La vicenda della tassazione in Europa della Apple ha profili di ampia complessità giuridica. Vorrei invece ritrarre qualche considerazione generale in merito alla sostanza politica.
Secondo la contestazione della Commissaria europea alla concorrenza è stato accordato dall’amministrazione finanziaria irlandese un ingiusto beneficio fiscale alla società di Cupertino tale da alterare la libera competizione tra imprese. Non vorrei commentare la fondatezza del presupposto per il quale applicando la tassazione ordinaria del 12% alla società Apple le imprese concorrenti avrebbero conseguentemente una maggiore chance di guadagnare quote di mercato a scapito della Apple (ma se questo non sarà dimostrato dalla Commissione il provvedimento sarà annullato dalla Corte di Giustizia). Vorrei invece tentare di evidenziare quale sia l’impatto del provvedimento comunitario, in termini di autonomia degli Stati e dei vincoli comunitari.

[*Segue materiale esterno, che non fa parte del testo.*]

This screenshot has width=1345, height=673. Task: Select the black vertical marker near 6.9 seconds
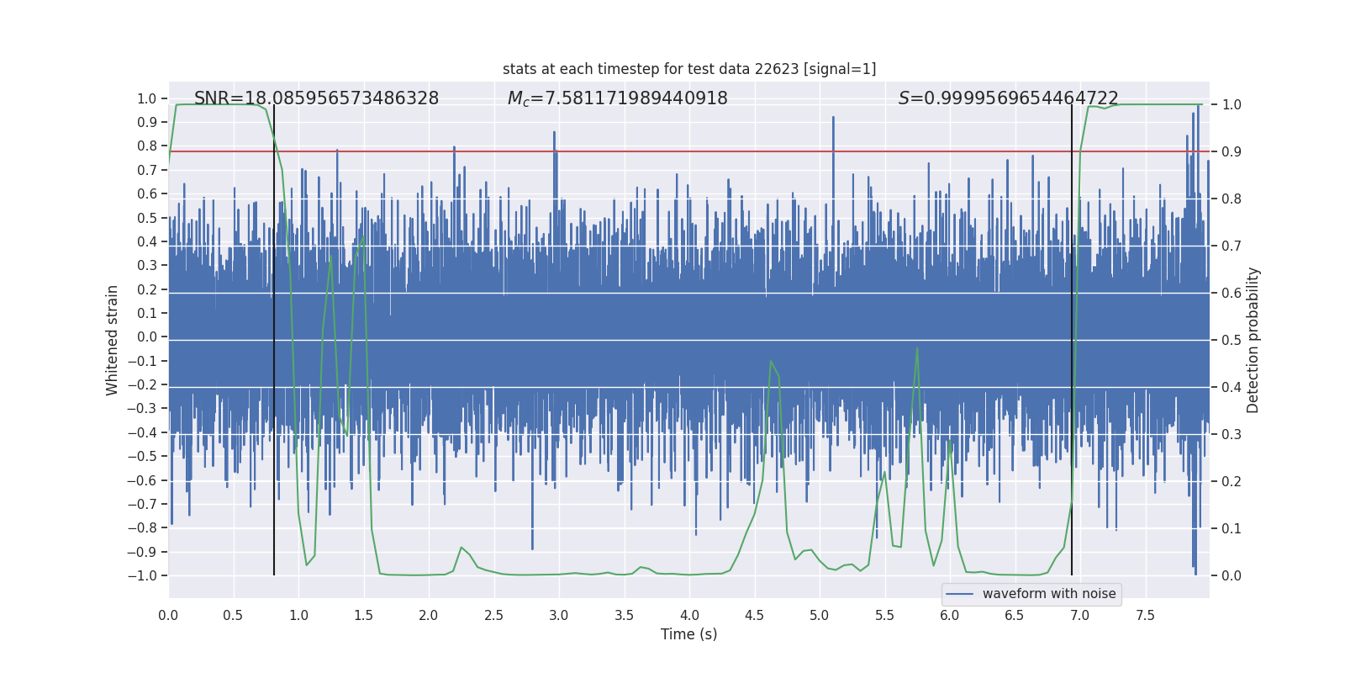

In base al cosiddetto tax ruling, una pratica ammessa dalle disposizioni interne agli Stati e dalle stesse leggi comunitarie, tra il fisco irlandese e la società Apple è stato raggiunto un accordo con il quale si è predeterminato il trattamento fiscale delle società del gruppo localizzate nel territorio irlandese. La finalità per il contribuente è quella di negoziare le regole di determinazione della base imponibile e di azzerare il rischio di inaspettati controlli con conseguenti costi imprevedibili. Gli obiettivi dello Stato sono invece quelli di incoraggiare la localizzazione sul proprio territorio di un’attività con tutto il precipitato che ne deriva in termini di investimenti, quindi di nuova occupazione, di maggiore consumi, di maggiori redditi locali e quindi di maggiori imposte a sua volta. In sostanza lo Stato irlandese ha scelto tra un’opzione che, sebbene a costo della rinuncia ad una larga parte del gettito, avrebbe assicurato benefici in termini occupazionali e comunque in ultima analisi anche fiscali, e l’ipotesi invece di non ottenere alcunché in mancanza di accordo con la Apple che forse avrebbe individuato un altro paese per localizzarsi. Dobbiamo presumere che lo Stato Irlandese, fatte le dovute analisi, abbia optato per la soluzione più conveniente.
La Commissione valuta se un provvedimento di uno Stato membro abbia come conseguenze quello di alterare la libera concorrenza tra imprese ed eventualmente ha il compito di rimuoverlo. A meno di casi eccezionali, non entra quindi nel merito della scelta politica, non elabora nessuna valutazione costi/benefici di una riduzione del gettito per lo Stato, non valuta le conseguenze di mancati investimenti. Tanto più che nella normalità dei casi di applicazione della disciplina degli aiuti di Stato, il beneficiario dello sconto fiscale è un’impresa nazionale che lo Stato tende a favorire a svantaggio di imprese estere. Il trattamento di favore è quindi un fattore eccezionale, anche in mancanza del quale all’impresa nazionale sarebbe comunque applicato il trattamento ordinario. Nel caso Apple invece si tratta di un’opportunità per l’Irlanda esistente solo in conseguenza dell’accordo raggiunto, in mancanza del quale la società americana non opterebbe per l’Irlanda quale paese di localizzazione.
Il provvedimento comunitario incide profondamente sulle libere scelte di politica finanziaria e non è irrilevante il fatto che lo Stato irlandese abbia già anticipato che si opporrà a qualsiasi provvedimento impositivo ai danni di Apple. Il contrasto non sembrerebbe dovuto ad interessi confliggenti, quanto piuttosto alla mancanza di ponderazione e di attenzione da parte dell’istituzione ai contesti specifici. Proprio quello che non ci vorrebbe in questo momento.